『非営利組織の経営』P.F.ドラッカー/ダイヤモンド社

印象に残った文(一部)

最古の非営利組織は日本にある。日本の寺は自治的だった。(p.ⅲ)

非営利組織は、人を変えたとき役割を果たす。(p.ⅷ)

しかし、そのようなリーダーシップこそが間違ったリーダーシップである。(p.2)

重要なことは強みによる成果である。なすべきもののうち、うまくいっているものをさらにうまく行わなければならない。(p.7)

リーダーとしての能力の第一が、人のいうことを聞く意欲、能力、姿勢である。(…)第二が、(…)自分の考えを理解してもらう意欲である。(…)第三が、言い訳をしないことである。(…)第四が、仕事の重要性に比べれば、自分などとるに足りないことを認識することである。(p.23)

これまで私は、ボランティアに行うべき仕事を教え、そのトレーニングを行い、必要な道具を与えるということをしないために、失敗したプログラムをたくさん目にしてきました。(p.36)

誰かが必ず「ありがとう。素晴らしい仕事をしていただきました」というのです。(p.38)

人がすでにもっているものを使って人を育てなければなりません。人を変えることはできません。(p.43)

今日求められている学校とは、十人中九人が行けなかった頃のものとは違う。(p.51)

自分たちは、誰にとって大事な存在になりたいかについて徹底して考えなければならないということです。(p.98)

イノベーションの戦略とは、最初の段階からこれらのプロセスを考え抜くことである。(p.112)

組織の構造が活動の実態に合わなくなった。であれば構造のほうを変えなければならない。(p.128)

この点に関しては日本から多くのことを学ばなければならない。彼らは決定の前に実行を組み込む。(…)このプロセスは恐ろしく遅く見える。(…)しかし日本では、ひとたび決定が行われるやもはや売り込む必要はない。翌日には全員が決定の意味を知り、動き始めている。(p.143‐144)

学校があげるべき成果は三つあると思います。第一は知識です。第二は社会的な能力です。第三は人としての成長です。残念ながら、これらの成果を評価測定できるところまではとうていきていません。(p.147)

記録情報
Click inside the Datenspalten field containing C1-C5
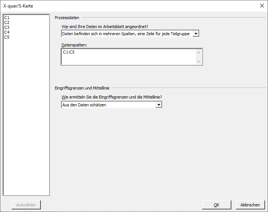coord(128,57)
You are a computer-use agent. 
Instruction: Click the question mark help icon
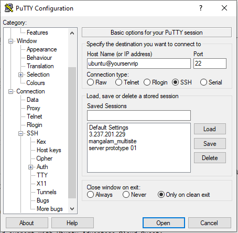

課題目標
抜粋本文によると、筆者が目にしてきた多くのプログラムはなぜ失敗したのか。一〜三文で説明せよ。

本課題の解答
ボランティアに行うべき仕事を教えず、そのトレーニングを行わず、必要な道具も与えなかったためである。